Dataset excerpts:
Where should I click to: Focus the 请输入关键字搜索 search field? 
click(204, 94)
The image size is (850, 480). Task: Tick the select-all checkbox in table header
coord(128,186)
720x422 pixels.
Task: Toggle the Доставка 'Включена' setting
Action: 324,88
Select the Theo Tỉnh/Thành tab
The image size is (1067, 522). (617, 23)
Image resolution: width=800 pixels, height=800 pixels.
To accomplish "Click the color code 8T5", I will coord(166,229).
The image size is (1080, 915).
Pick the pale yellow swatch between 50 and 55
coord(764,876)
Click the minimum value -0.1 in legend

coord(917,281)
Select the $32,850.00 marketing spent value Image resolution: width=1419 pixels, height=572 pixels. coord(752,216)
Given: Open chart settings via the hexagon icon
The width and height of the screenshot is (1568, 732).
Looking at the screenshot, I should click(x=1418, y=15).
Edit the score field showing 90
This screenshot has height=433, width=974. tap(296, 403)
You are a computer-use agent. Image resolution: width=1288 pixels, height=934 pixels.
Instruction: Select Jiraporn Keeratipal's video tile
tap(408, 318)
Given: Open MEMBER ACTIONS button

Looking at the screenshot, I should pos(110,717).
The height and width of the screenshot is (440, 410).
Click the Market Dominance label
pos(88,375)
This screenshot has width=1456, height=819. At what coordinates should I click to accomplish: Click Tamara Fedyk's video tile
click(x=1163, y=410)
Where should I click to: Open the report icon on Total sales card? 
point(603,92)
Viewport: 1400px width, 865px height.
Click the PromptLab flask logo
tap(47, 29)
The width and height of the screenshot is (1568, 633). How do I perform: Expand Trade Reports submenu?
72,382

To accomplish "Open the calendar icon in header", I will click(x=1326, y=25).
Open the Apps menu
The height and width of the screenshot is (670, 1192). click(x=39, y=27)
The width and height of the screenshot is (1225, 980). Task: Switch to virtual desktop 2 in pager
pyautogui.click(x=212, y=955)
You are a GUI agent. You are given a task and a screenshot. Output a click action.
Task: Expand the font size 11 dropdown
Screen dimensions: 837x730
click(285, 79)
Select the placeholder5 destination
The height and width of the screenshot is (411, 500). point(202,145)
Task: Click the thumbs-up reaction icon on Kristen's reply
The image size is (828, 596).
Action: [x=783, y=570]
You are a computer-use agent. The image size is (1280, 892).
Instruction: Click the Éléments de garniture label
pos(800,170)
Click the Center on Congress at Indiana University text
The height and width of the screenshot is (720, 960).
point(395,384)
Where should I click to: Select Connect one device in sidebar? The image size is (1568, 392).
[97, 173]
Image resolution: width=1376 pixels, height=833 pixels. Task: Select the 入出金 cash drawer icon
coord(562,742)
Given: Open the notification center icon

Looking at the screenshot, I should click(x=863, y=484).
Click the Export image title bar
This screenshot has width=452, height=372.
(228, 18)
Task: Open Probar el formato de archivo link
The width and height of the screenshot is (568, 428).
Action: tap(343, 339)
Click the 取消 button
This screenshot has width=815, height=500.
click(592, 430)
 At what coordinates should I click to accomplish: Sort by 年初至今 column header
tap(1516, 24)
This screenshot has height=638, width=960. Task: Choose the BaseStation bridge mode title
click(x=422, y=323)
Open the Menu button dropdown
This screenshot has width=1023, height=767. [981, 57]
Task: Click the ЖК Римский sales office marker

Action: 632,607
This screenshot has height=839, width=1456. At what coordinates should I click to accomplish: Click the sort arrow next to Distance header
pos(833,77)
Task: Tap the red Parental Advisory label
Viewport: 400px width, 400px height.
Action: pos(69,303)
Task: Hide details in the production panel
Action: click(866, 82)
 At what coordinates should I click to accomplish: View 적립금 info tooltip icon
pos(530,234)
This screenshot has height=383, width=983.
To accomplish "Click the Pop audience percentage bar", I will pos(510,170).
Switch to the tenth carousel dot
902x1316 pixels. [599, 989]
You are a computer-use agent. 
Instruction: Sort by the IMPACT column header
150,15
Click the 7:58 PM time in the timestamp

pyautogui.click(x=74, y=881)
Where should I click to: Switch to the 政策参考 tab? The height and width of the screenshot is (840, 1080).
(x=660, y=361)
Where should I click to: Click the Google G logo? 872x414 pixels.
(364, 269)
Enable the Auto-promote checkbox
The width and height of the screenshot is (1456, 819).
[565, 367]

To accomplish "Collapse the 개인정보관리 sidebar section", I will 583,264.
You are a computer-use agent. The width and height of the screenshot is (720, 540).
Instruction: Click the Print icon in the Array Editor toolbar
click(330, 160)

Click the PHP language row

• **WHAT THE EXERCISE ASKS**
Using the data above, print every record exactly as shown.

• **WRITTEN SOLUTION**
Where should I click to: Focus the 请输入关键字搜索 search field? 
click(204, 94)
The image size is (850, 480). Task: Tick the select-all checkbox in table header
coord(128,186)
720x422 pixels.
Task: Toggle the Доставка 'Включена' setting
Action: 324,88
Select the Theo Tỉnh/Thành tab
The image size is (1067, 522). (617, 23)
Image resolution: width=800 pixels, height=800 pixels.
To accomplish "Click the color code 8T5", I will coord(166,229).
The image size is (1080, 915).
Pick the pale yellow swatch between 50 and 55
coord(764,876)
Click the minimum value -0.1 in legend

coord(917,281)
Select the $32,850.00 marketing spent value Image resolution: width=1419 pixels, height=572 pixels. coord(752,216)
Given: Open chart settings via the hexagon icon
The width and height of the screenshot is (1568, 732).
Looking at the screenshot, I should click(x=1418, y=15).
Edit the score field showing 90
This screenshot has height=433, width=974. tap(296, 403)
You are a computer-use agent. Image resolution: width=1288 pixels, height=934 pixels.
Instruction: Select Jiraporn Keeratipal's video tile
tap(408, 318)
Given: Open MEMBER ACTIONS button

Looking at the screenshot, I should pos(110,717).
The height and width of the screenshot is (440, 410).
Click the Market Dominance label
pos(88,375)
This screenshot has width=1456, height=819. At what coordinates should I click to accomplish: Click Tamara Fedyk's video tile
click(x=1163, y=410)
Where should I click to: Open the report icon on Total sales card? 
point(603,92)
Viewport: 1400px width, 865px height.
Click the PromptLab flask logo
tap(47, 29)
The width and height of the screenshot is (1568, 633). How do I perform: Expand Trade Reports submenu?
72,382

To accomplish "Open the calendar icon in header", I will click(x=1326, y=25).
Open the Apps menu
The height and width of the screenshot is (670, 1192). click(x=39, y=27)
The width and height of the screenshot is (1225, 980). Task: Switch to virtual desktop 2 in pager
pyautogui.click(x=212, y=955)
You are a GUI agent. You are given a task and a screenshot. Output a click action.
Task: Expand the font size 11 dropdown
Screen dimensions: 837x730
click(285, 79)
Select the placeholder5 destination
The height and width of the screenshot is (411, 500). point(202,145)
Task: Click the thumbs-up reaction icon on Kristen's reply
The image size is (828, 596).
Action: [x=783, y=570]
You are a computer-use agent. The image size is (1280, 892).
Instruction: Click the Éléments de garniture label
pos(800,170)
Click the Center on Congress at Indiana University text
The height and width of the screenshot is (720, 960).
point(395,384)
Where should I click to: Select Connect one device in sidebar? The image size is (1568, 392).
[97, 173]
Image resolution: width=1376 pixels, height=833 pixels. Task: Select the 入出金 cash drawer icon
coord(562,742)
Given: Open the notification center icon

Looking at the screenshot, I should click(x=863, y=484).
Click the Export image title bar
This screenshot has width=452, height=372.
(228, 18)
Task: Open Probar el formato de archivo link
The width and height of the screenshot is (568, 428).
Action: tap(343, 339)
Click the 取消 button
This screenshot has width=815, height=500.
click(592, 430)
 At what coordinates should I click to accomplish: Sort by 年初至今 column header
tap(1516, 24)
This screenshot has height=638, width=960. Task: Choose the BaseStation bridge mode title
click(x=422, y=323)
Open the Menu button dropdown
This screenshot has width=1023, height=767. [981, 57]
Task: Click the ЖК Римский sales office marker

Action: 632,607
This screenshot has height=839, width=1456. At what coordinates should I click to accomplish: Click the sort arrow next to Distance header
pos(833,77)
Task: Tap the red Parental Advisory label
Viewport: 400px width, 400px height.
Action: pos(69,303)
Task: Hide details in the production panel
Action: click(866, 82)
 At what coordinates should I click to accomplish: View 적립금 info tooltip icon
pos(530,234)
This screenshot has height=383, width=983.
To accomplish "Click the Pop audience percentage bar", I will pos(510,170).
Switch to the tenth carousel dot
902x1316 pixels. [599, 989]
You are a computer-use agent. 
Instruction: Sort by the IMPACT column header
150,15
Click the 7:58 PM time in the timestamp

pyautogui.click(x=74, y=881)
Where should I click to: Switch to the 政策参考 tab? The height and width of the screenshot is (840, 1080).
(x=660, y=361)
Where should I click to: Click the Google G logo? 872x414 pixels.
(364, 269)
Enable the Auto-promote checkbox
The width and height of the screenshot is (1456, 819).
[565, 367]

To accomplish "Collapse the 개인정보관리 sidebar section", I will 583,264.
You are a computer-use agent. The width and height of the screenshot is (720, 540).
Instruction: Click the Print icon in the Array Editor toolbar
click(330, 160)

Click the PHP language row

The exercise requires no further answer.